日本国特許出願２００４−１９８８３１号（２００４年７月６日出願）の明細書、請求の範囲、図面および要約を含む全開示内容は、これら全開示内容を参照することによって本出願に合体される。

抗体（イムノグロブリン、またはＩｇとも呼ばれる）蛋白質は生体における有害な抗原の補足及び排除機能を有するため古くから医薬品として利用されてきた。近年では遺伝子工学技術や細胞融合技術の進歩により特異的な抗原に反応する抗体を分子設計し、動物細胞内で発現させることにより均一で高い抗原性を有するモノクローナル抗体の作製が可能となった。これらの抗体蛋白質は細胞培養液中に分泌されることから、比較的容易に分離精製回収することができる。

一般的に、イムノアッセイやイムノブロット解析に利用される抗体蛋白質の場合、通常の蛋白質精製において利用される方法、すなわち硫酸アンモニウムによる沈殿法やイオン交換クロマトグラフィー等を用いることによって、血清、腹水または細胞培養液のような天然生体サンプルから、十分な収量や純度で得ることができる。

一方、高純度を必要とする医薬品または診断薬等に利用される抗体蛋白質の場合、上記のような方法を用いて分離精製するには、様々な分離抽出条件の検討や数多くの他のクロマトグラフィーとの併用を必要とし、また、それぞれの抗体蛋白質に関して精製条件の最適化が必要となり、非常な労力を要する。従って、高純度を必要とする抗体蛋白質の精製の場合、他の夾雑物質から簡便に分離精製するために、抗体蛋白質を特異的に吸着することが可能なアフィニティークロマトグラフィーを用いるのが一般的である。

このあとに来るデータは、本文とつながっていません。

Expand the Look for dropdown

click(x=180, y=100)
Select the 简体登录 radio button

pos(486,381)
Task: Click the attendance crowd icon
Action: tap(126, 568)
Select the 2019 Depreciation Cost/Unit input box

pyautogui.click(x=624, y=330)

抗体結合能を有するアフィニティークロマトグラフィーとして最も良く利用されているのが、プロテインＡ、プロテインＧ及びプロテインＬなどの蛋白質を適当な樹脂に固定化した担体によるクロマトグラフィーである。これらの蛋白質の中で特に精製用担体のリガンドとしてよく利用されているのがプロテインＡである。プロテインＡはグラム陽性細菌スタフィロコッカス・アウレウス（Ｓｔａｐｈｙｌｏｃｏｃｃｕｓａｕｒｅｕｓ）によって生産される細胞壁蛋白質の１種であり、約４２，０００の分子量であることが明らかとなっている。その構造は７つの機能ドメイン（アミノ末端からシグナル配列Ｓ、イムノグロブリン結合ドメインＥ、イムノグロブリン結合ドメインＤ，イムノグロブリン結合ドメインＡ、イムノグロブリン結合ドメインＢ、イムノグロブリン結合ドメインＣ、スタフィロコッカス・アウレウス細菌細胞壁結合ドメインＸ）(非特許文献１、２、３参照)から構成されている。プロテインＡの５つのイムノグロブリン結合ドメイン（ドメインＥ、Ｄ、Ａ、Ｂ、Ｃ）は、それぞれイムノグロブリン分子内のＦｃ部分で結合することができる（非特許文献３参照）。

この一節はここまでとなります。